* DATASET EXTRACT
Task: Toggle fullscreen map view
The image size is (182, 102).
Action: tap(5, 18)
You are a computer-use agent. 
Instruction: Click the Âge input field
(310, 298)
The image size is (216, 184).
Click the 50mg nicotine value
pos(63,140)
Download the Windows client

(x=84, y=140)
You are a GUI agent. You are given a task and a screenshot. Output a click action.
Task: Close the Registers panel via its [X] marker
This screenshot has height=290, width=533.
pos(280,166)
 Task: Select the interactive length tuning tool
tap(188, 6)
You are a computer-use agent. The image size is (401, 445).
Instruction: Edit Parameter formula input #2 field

...

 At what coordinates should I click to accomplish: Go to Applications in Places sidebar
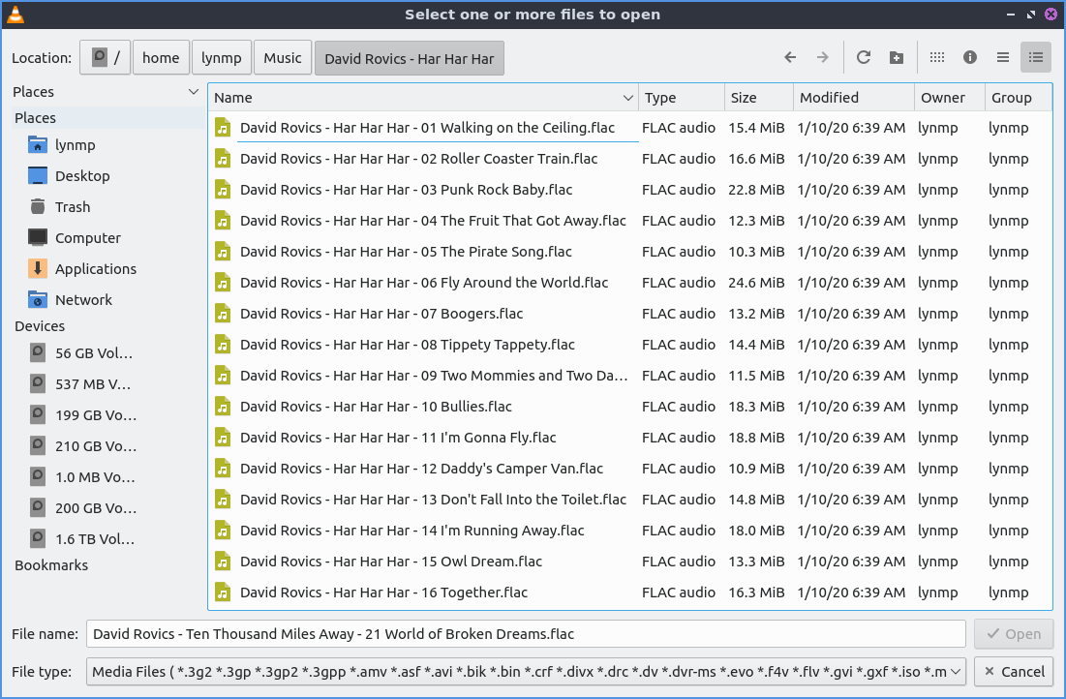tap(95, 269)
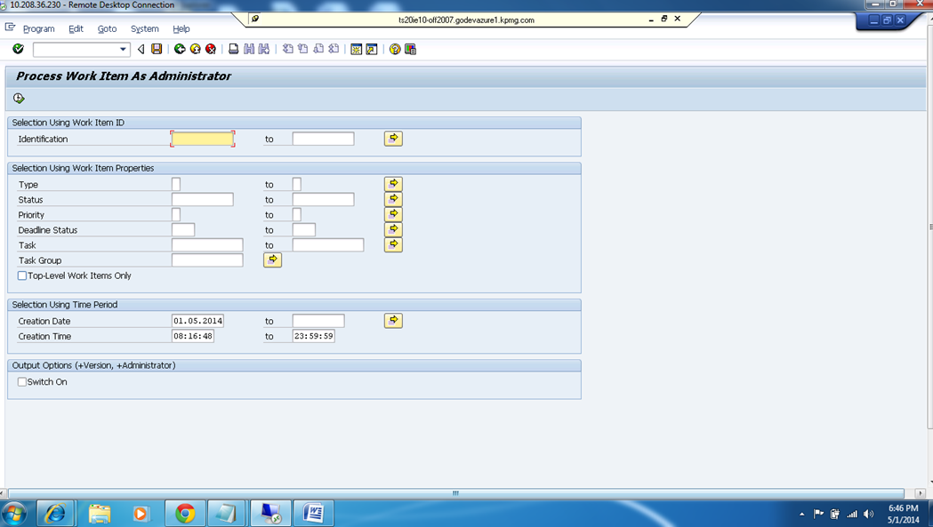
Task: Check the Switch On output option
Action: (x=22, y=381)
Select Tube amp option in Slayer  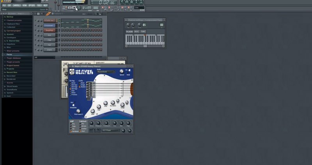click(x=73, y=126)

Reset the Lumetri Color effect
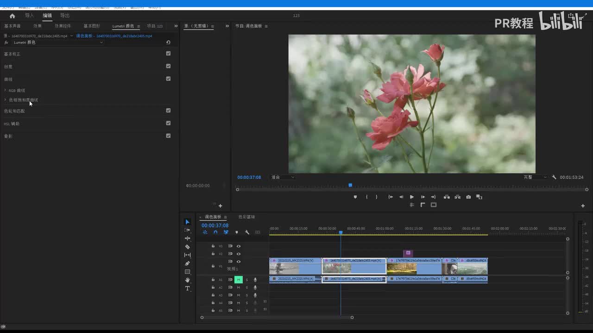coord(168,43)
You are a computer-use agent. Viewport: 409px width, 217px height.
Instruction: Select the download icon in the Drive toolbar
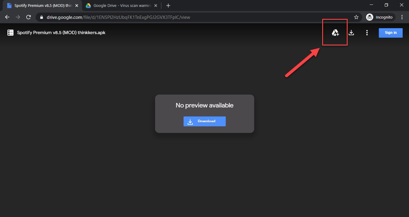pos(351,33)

* TASK ITEM
Lines with the word "agent": copy each one from the data above.

* WRITTEN RESPONSE
You are a computer-use agent. 
You are a GUI agent. You are given a task and a screenshot. Output a click action.
You are a computer-use agent. The image size is (401, 445).
You are a computer-use agent. Viewport: 409px width, 217px height.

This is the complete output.